— Fragmento —
======

Tras Ávila y Soria, Guarda (1056) en la tercera ciudad más elevada de la cuenca del Duero. La urbe se desparrama hacia el norte por lo que además suele ser fría, aunque no es esta la impresión que nos hemos llevado en esta excursión acompañados de un agradable veranillo de San Miguel.
Guarda esta construida con granito gris y enlucida de blanco. En los días de sol, deslumbra desde muy lejos sobre el monte Guarda, monte que rodean precisamente tres de sus ríos Mondego, Noéme y Diz.
Los Ríos de Guarda
Por la altura a la que se encuentra la ciudad no puede disfrutar de ríos caudalosos. Son solamente pequeños arroyos que acaban de nacer y a duras penas soportan las presiones a las que se ven sometidos por una ciudad.
Cerca encontramos el Mondego, río íntegramente ubicado en territorio portugués, la roza por el Oeste y después torna directamente hacia el océano.

======

— Tareas pendientes —
**A.** Resume en dos oraciones el fragmento sobre Guarda.
**B.** Según el fragmento sobre Guarda, ¿son ciertas estas afirmaciones? (i) El Mondego está situado por completo en territorio portugués. (ii) Los ríos de Guarda son caudalosos. (iii) La ciudad está construida con granito rojo. Responde sí o no a cada una y cita las palabras del fragmento que lo deciden.
**C.** Copia sin cambios el fragmento sobre Guarda desde "Los Ríos de" hasta "hacia el océano.".
Las entradas que siguen son material aparte, sin relación con el fragmento.

— Material aportado —
======

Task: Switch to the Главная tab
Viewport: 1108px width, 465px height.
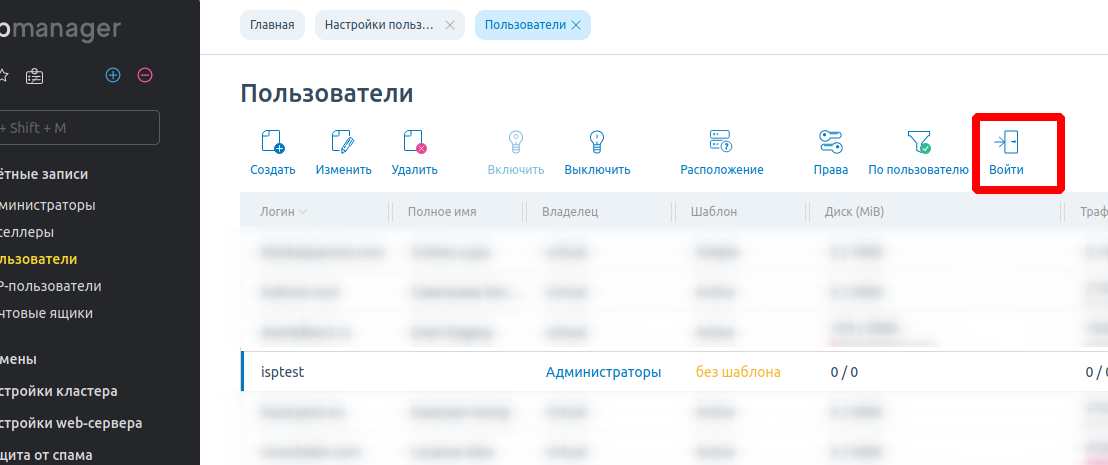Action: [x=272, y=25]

======

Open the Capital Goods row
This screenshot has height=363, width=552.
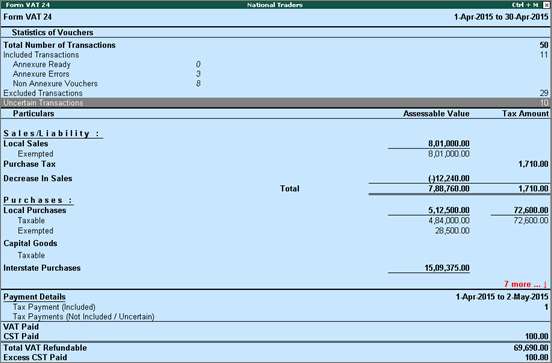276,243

======

— Respuestas por tarea —
**A.** Guarda está construida con granito gris enlucido de blanco y se alza sobre el monte Guarda, rodeado por tres de sus ríos. Por la altura de la ciudad, sus ríos no son caudalosos sino pequeños arroyos, y cerca pasa el Mondego, que la roza por el oeste y después se dirige al océano.

**B.**
(i) Sí: "río íntegramente ubicado en territorio portugués".
(ii) No: "no puede disfrutar de ríos caudalosos".
(iii) No: "construida con granito gris y enlucida de blanco".

**C.**
Los Ríos de Guarda
Por la altura a la que se encuentra la ciudad no puede disfrutar de ríos caudalosos. Son solamente pequeños arroyos que acaban de nacer y a duras penas soportan las presiones a las que se ven sometidos por una ciudad.
Cerca encontramos el Mondego, río íntegramente ubicado en territorio portugués, la roza por el Oeste y después torna directamente hacia el océano.